* _THE PROBLEM_:
Identify each row below that contains the word "Instruction" and copy every such row in full.
>> BEGIN
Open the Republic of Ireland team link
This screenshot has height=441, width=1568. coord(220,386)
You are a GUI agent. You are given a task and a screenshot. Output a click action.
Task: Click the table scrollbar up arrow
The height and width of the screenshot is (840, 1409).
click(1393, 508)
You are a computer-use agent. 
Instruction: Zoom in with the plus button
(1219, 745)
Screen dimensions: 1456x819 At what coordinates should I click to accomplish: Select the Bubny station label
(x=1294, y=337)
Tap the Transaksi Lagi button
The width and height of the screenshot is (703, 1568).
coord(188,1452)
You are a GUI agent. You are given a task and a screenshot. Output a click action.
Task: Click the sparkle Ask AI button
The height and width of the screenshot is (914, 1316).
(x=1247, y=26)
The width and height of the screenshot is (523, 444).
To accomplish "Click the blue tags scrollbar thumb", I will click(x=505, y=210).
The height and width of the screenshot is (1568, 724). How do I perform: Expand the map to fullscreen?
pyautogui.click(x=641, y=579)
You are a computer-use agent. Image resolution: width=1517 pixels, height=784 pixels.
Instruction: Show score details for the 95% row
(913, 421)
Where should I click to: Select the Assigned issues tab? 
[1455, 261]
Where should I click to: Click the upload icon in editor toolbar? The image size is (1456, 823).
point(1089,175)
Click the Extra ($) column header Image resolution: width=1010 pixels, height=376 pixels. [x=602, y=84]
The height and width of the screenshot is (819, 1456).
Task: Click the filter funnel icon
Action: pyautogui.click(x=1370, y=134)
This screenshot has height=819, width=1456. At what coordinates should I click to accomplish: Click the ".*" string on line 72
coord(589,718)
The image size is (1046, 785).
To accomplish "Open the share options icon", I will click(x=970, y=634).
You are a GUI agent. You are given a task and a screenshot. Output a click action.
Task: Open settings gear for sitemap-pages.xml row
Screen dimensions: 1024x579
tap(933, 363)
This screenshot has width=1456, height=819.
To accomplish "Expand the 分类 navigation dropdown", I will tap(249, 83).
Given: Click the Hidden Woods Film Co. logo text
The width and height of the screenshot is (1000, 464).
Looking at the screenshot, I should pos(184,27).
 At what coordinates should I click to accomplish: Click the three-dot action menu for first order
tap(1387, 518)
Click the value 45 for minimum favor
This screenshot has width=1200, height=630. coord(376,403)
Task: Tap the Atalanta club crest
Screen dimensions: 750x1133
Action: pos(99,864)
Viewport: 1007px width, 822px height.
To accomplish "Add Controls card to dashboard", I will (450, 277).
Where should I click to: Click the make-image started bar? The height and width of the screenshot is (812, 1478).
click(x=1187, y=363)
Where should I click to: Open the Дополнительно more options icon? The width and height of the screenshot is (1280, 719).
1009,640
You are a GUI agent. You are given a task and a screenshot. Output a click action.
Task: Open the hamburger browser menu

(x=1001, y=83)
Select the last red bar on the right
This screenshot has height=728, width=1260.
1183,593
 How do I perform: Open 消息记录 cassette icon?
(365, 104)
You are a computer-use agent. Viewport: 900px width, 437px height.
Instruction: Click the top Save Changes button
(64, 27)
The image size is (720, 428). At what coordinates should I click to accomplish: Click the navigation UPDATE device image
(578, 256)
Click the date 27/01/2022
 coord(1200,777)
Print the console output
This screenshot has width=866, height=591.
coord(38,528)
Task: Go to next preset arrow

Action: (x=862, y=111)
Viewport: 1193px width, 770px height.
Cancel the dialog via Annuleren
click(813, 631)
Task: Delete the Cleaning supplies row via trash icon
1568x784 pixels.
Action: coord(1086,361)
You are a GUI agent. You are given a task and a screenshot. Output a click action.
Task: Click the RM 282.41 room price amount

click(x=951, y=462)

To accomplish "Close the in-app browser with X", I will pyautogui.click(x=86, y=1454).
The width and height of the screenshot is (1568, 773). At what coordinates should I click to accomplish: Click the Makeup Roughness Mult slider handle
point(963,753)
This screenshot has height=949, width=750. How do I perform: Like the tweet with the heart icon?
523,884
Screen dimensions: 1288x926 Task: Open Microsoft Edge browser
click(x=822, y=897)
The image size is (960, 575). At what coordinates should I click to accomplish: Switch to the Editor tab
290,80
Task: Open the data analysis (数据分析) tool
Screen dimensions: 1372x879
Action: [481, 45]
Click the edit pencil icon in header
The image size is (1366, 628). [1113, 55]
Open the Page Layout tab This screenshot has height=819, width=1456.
>> END
* _WRITTEN ANSWER_:
Instruction: Zoom in with the plus button
Instruction: Show score details for the 95% row
Instruction: Click the top Save Changes button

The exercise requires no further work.